Surprise billing has been making headlines across the country — and, more importantly, making life harder for our neighbors across Tennessee. These unexpected out-of-network bills aren’t all that common, but we understand the stress they can cause for our members.
We want to work together with health care providers to resolve this issue on behalf of Tennesseans. First, we need to accurately diagnose the problem.
What are surprise medical bills — and who sends them?
Surprise billing is a type of balance billing, so let’s start there.
Balance billing happens when an out-of-network provider chooses to bill a member for the difference between their “list price” and what BlueCross pays for the services provided.
Sometimes members choose to see out-of-network providers. If they do receive services from an out-of-network provider who chooses to send a balance bill, the member is responsible for paying it.

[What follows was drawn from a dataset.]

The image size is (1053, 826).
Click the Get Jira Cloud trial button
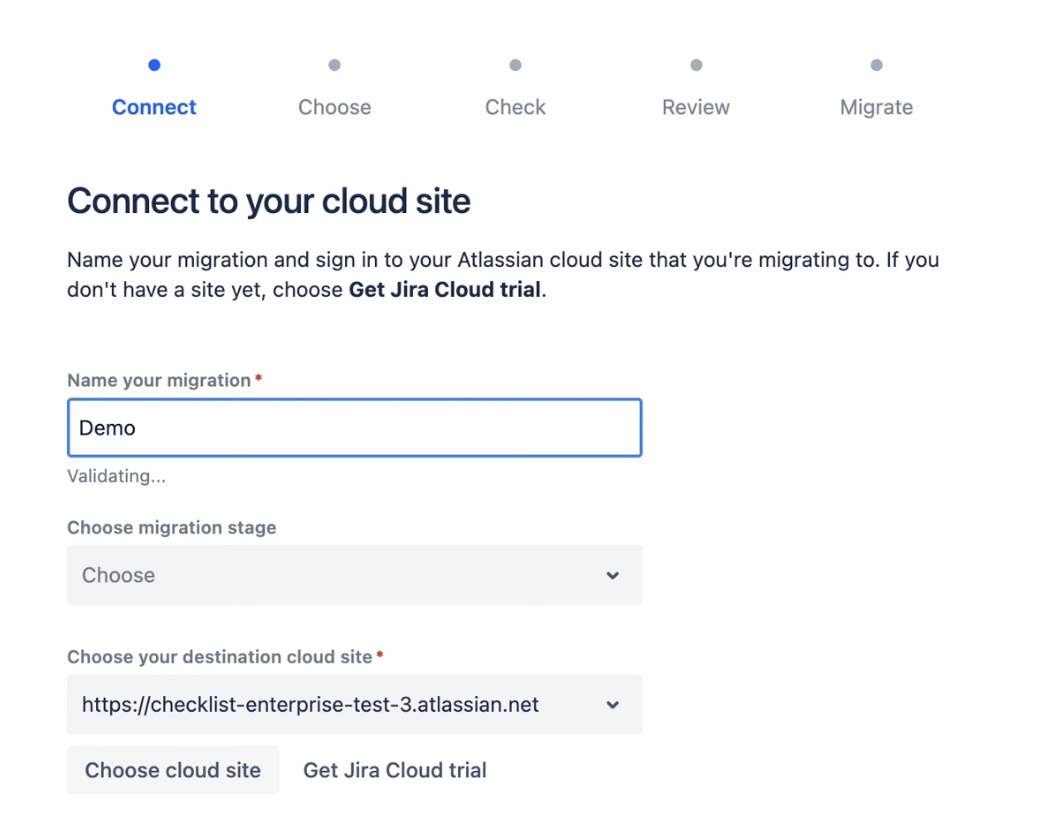[x=395, y=770]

But surprise billing is more problematic. Here’s why: It happens when a member uses an in-network facility but receives services from a provider the member didn’t know was out-of-network. Then that provider sends an unexpected balance bill.

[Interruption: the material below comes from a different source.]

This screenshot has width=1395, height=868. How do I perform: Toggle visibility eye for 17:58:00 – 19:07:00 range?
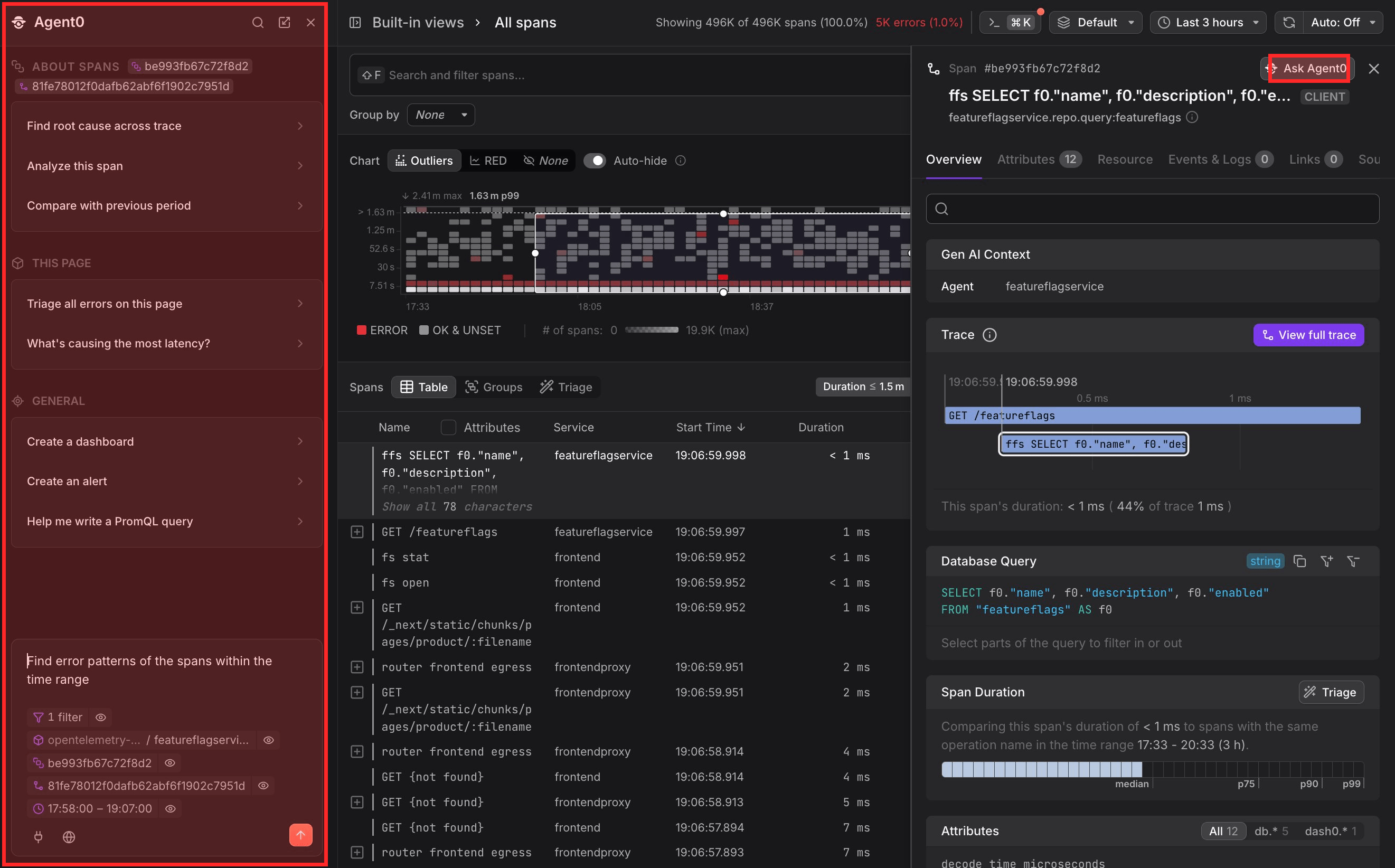(x=171, y=808)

Providers don’t have to send balance – or surprise – bills to their patients.
It’s their choice, and we’ll take a closer look at that in a moment.

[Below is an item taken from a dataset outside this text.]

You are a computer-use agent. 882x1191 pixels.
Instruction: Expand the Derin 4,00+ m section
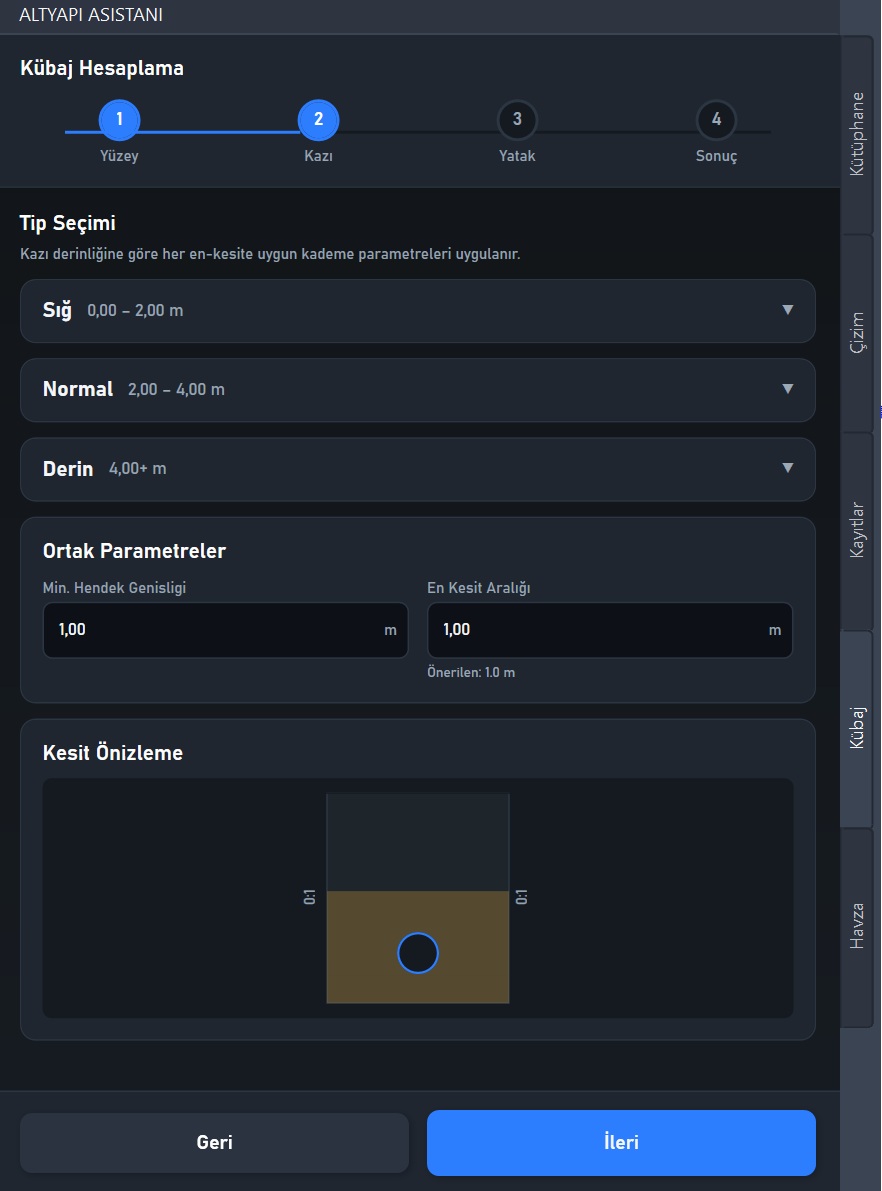coord(418,469)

Surprise bills most commonly come from certain provider specialties such as pathologists, anesthesiologists, radiologists, and emergency room doctors. Members rarely choose which of these providers treat them, so they may not be aware they’re receiving out-of-network services during their visit to a health care facility.
It’s important to note that relatively few Tennessee providers even send surprise bills. That’s because most of them choose to participate in our networks.
And if one of our members does get a surprise bill, they can call us for help. We’ll try to negotiate with the provider on their behalf.
Why do provider networks matter?
BlueCross members get the most from their benefits when they get health care services from in-network providers. When possible, members should ask each provider they see whether they are in-network. (In an emergency situation, we know that’s not always possible – so we cover emergency room charges at in-network benefits.)
Health care providers and health plan members both benefit from networks. Providers accept lower rates for their services, but get access to more patients. (Members, then, get discounted rates for care – which they can see reflected on their claims summaries.)
Networks aren’t just about costs, though. We put requirements in place to help make sure our members get care that meets clinical quality standards.
Our largest commercial network includes 29,000 providers. And 90% of them participate in our smaller network, too.
Some providers claim narrow networks are to blame for surprise billing, but calling either of our networks “narrow” is inaccurate. And both networks pay higher rates for these specialty care than Medicare or Medicaid.
With broad networks, why is surprise billing a big issue?
We work collaboratively with in-network health systems to avoid surprise bills, and many ask their non-employee providers participate in the same BlueCross networks the hospitals do.
But some emergency physicians and specialists, especially those in private equity-backed practices make a conscious choice not to join the same insurance networks as facilities where they practice.
Why? So they can charge and collect higher rates from patients.
Some provider groups claim networks just exist to boost insurers’ profits. But federal law requires insurers to spend at least 80% of premiums on medical care. That leaves 20% for operating expenses, taxes (yes, BlueCross pays local, state and federal taxes) and net income. Over the past five years, we’ve earned an average 2.1% margin.
You can read this article or check out this infographic to see for yourself how we used our members’ premium dollars in 2018. And ask yourself, how many health care providers offer the same level of transparency?
Unlike insurers, health care providers don’t have legal restrictions on their operating expenses or profits. It seems clear that some providers are using surprise billing to drive their profit margins even higher.
How can we solve surprise billing?
There are also a variety of federal legislative proposals being debated that are designed to solve surprise billing. One of them, introduced by Senator Lamar Alexander, would use a method called benchmarking to set rates for out-of-network services that lead to surprise bills.
Some providers claim using benchmarking for out-of-network bills would allow insurers to “arbitrarily set their own prices.” But that’s not true: benchmarking would be based on in-network rates providers in each state have chosen to accept.
Arbitration, an alternative solution favored by providers, would likely be time-consuming, frustrating and costly for consumers.
Ultimately, providers and insurers need to work together to solve surprise billing.
The best way to do that is for providers to join the same insurance networks as the hospitals where they practice, to eliminate this issue for the people they’ve pledged to serve.